3. Notta Traverse, v7 Start at the right side of the large shelf and follow the crack system left.
4. Blast from the Past, v3 Climbs center of the face, high and committing
5. Slippery Slope, v6 The crux is getting established on the slippery slope...
6. Super Slippery Slope, v8 Start as for Back to the Future and climbing into Slippery Slope.
7. Back to the Future, v9 Start of left side of big shelf, climb up and right to a good shelf.

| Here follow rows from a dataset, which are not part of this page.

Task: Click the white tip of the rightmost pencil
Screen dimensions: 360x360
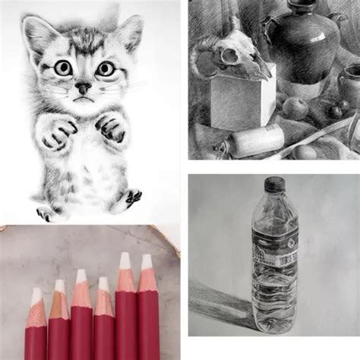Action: [x=146, y=263]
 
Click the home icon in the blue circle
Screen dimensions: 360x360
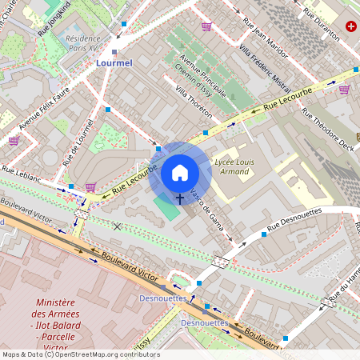click(x=180, y=172)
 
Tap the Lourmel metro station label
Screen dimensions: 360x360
click(x=114, y=62)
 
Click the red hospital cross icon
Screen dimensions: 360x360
click(x=350, y=26)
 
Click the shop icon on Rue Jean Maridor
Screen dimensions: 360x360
click(x=206, y=26)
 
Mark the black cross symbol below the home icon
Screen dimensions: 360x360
click(x=179, y=197)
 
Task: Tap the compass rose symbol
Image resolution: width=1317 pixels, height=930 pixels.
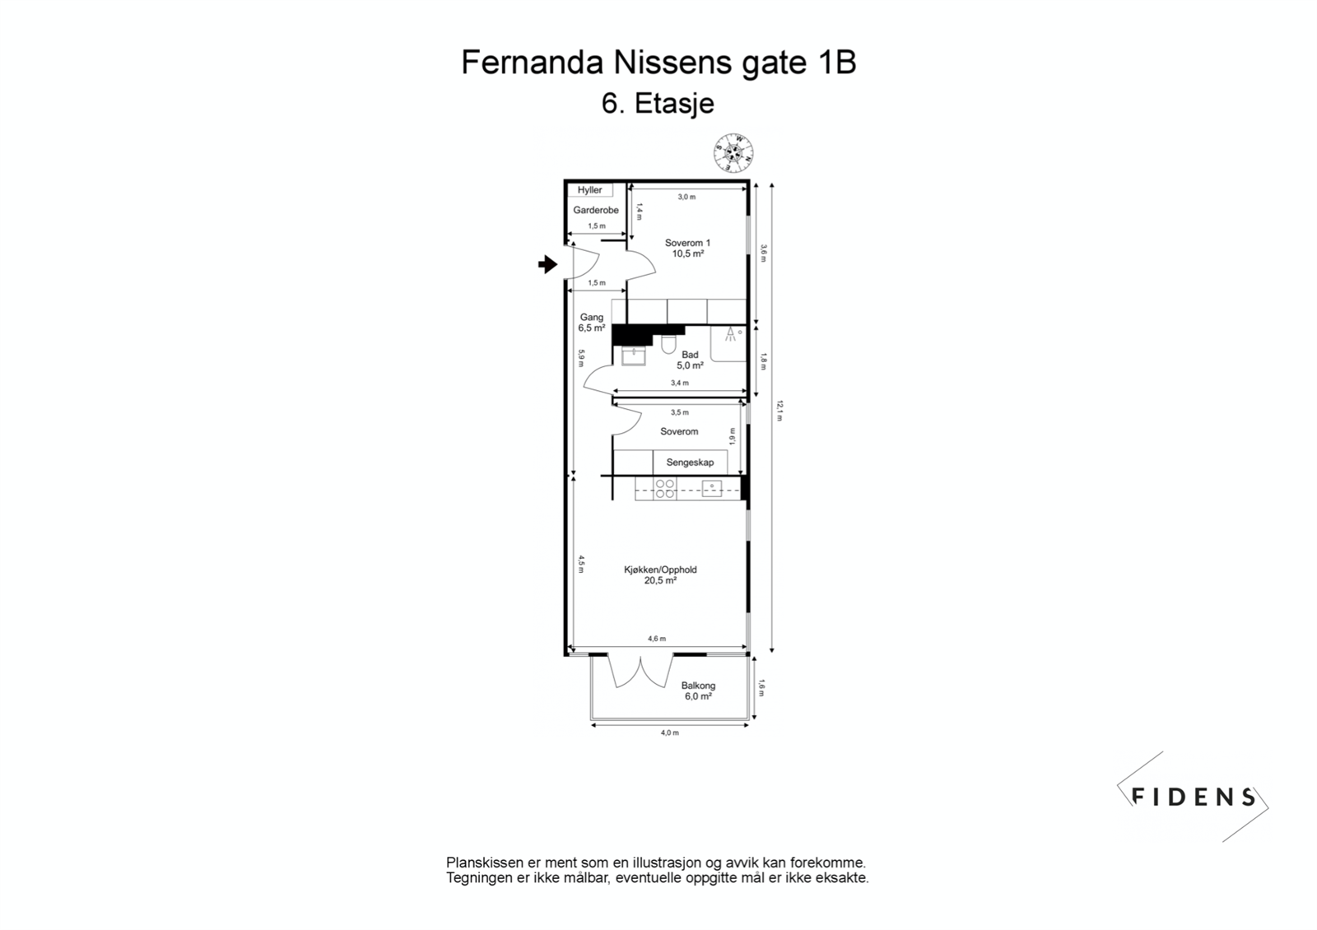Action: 733,152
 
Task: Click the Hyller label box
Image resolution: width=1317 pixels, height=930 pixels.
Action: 589,190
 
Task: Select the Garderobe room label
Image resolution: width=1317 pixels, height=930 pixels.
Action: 596,211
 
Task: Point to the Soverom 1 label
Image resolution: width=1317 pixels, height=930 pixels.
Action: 687,244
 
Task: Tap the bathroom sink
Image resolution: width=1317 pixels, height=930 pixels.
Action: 634,356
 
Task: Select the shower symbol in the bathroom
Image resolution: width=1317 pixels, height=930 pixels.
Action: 730,333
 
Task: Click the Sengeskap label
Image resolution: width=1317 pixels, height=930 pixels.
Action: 690,463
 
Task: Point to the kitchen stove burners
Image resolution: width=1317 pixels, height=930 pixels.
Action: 664,489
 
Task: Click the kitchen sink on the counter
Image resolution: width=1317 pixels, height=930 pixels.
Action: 711,488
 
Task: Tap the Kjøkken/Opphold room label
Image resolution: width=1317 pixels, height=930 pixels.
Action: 660,570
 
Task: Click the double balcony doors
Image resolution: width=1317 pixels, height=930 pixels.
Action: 640,672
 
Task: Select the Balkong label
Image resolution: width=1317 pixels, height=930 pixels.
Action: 698,686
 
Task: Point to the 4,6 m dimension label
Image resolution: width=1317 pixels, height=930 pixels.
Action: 656,639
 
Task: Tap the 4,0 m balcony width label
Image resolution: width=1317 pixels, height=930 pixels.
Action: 669,732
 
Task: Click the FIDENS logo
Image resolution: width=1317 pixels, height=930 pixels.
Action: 1193,797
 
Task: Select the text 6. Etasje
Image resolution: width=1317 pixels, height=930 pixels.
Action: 658,104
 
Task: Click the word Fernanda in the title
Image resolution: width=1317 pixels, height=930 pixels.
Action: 531,63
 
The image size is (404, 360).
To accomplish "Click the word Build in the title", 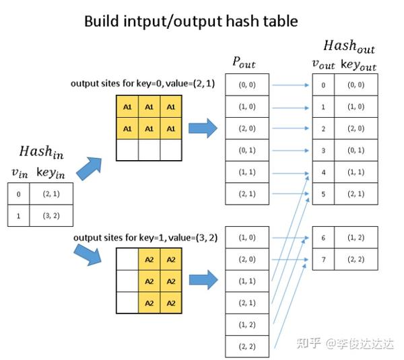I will click(102, 21).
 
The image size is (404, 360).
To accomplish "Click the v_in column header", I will click(19, 173).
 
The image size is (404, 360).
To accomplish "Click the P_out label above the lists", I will click(243, 63).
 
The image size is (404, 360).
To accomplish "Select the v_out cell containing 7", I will click(324, 259).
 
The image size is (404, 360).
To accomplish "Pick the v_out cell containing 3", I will click(324, 151).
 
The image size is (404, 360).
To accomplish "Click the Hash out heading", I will click(349, 47).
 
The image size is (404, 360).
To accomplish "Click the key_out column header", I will click(358, 65).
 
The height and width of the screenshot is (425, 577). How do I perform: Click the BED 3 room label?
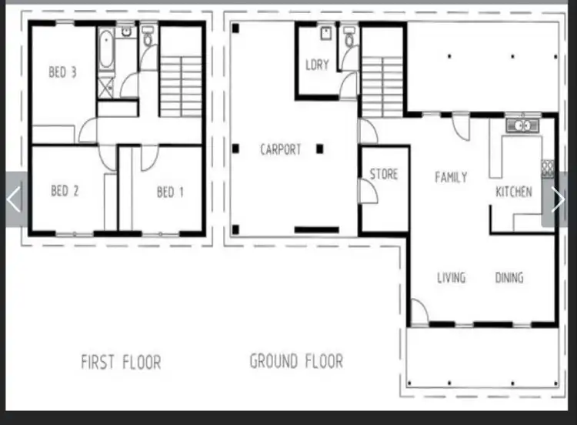pyautogui.click(x=62, y=73)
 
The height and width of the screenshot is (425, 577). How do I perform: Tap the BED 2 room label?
pyautogui.click(x=65, y=191)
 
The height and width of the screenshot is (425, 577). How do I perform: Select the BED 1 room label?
pyautogui.click(x=170, y=192)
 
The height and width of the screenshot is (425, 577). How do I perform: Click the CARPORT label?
pyautogui.click(x=281, y=150)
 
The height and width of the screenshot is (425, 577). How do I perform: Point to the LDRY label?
pyautogui.click(x=317, y=65)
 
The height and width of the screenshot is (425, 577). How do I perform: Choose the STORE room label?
pyautogui.click(x=384, y=174)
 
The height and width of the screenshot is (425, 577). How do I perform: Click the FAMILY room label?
pyautogui.click(x=451, y=178)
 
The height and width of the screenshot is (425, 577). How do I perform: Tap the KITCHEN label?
pyautogui.click(x=514, y=192)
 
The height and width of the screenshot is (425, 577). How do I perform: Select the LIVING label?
pyautogui.click(x=451, y=277)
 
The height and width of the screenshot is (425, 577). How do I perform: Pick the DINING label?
pyautogui.click(x=509, y=277)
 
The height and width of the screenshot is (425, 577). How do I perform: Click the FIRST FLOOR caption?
pyautogui.click(x=122, y=362)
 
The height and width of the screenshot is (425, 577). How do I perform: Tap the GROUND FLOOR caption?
pyautogui.click(x=296, y=360)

Daniel Soto eating the cookie. He was the inspiration for Marley Marathon

8. Super Crimper Roof, v? Project
9. Name Unknown, v9 Start on shelf and finish at the lip, really cool moves.
10. Direct Finish Project, v? The slab finish to #9, will be a mega classic.
11. Lucky Charms, v10 Start on #9, go right at the lip and finish on Marley Marathon.
12. Marley Marathon, v5 Start sitting on a shelf, climb up diehedral and surmount bulge.



Thursday, July 28, 2011

7-28-11: Riverside Rock

A short video by Ryan Alonzo

I got an email a while back from Ryan Alonzo with a link to the above video. This isn't a boulder that I've seen before, but it looks pretty cool. I talked to Jacob Copeland and it turns out that he had previously climbed some of the lines, so it would be interesting to hear his names / grades for the ones he did. Thank you Ryan for putting this together!!

Here is the info:

Directions: On northside drive about 1 mile west past el cap meadow there will be a paved pullout on the lefthand side of the street that is a view point for Bridalveil falls. Park at the first dirt pull out on the left past the view point. The boulder is next to the road 2 min walk west of pull out.

Wednesday, June 01, 2011

6-1-11: Aphrodite

Raza on Aphrodite [v5]

Here is a great line that was put up this last winter. This was the last installment from the Crumbs, the bouldering area below the Cookie Cliff. It was hard to come up with a grade, since I am not a great crack climber. I managed to wedge my fingers just long enough to send the thing!

Thanks for the vid Scott!


Wednesday, April 13, 2011

4-13-11: Bipolar

Raza on the first ascent of Bipolar [v7]

Here is another climb from The Crumbs and this one is right next to (facing) First Act. The problem is fiendishly simple: dyno then mantle. But once you try it, you find out quickly that it is not so simple...


Tuesday, March 08, 2011

3-8-11: First Act

Paul Barraza on the FA of First Act [v8]

Things are getting a bit stale around here, so here is some footage of a first ascent I snagged between snow storms this winter. It is in the area we have dubbed the "Crumbs" as they are the base of the Cookie Cliff. There are a few established problems in the area that are cool as well.

The problem starts sitting on a good sidepull feature and finishes on a good rail about 12' up. It is called First Act because the 30 foot second act is yet to be done. (Kevin Jorgeson, are you reading this?) The finish would be tall and committing with a thin technical section right after the big rail, that would be maybe v4x on its own right.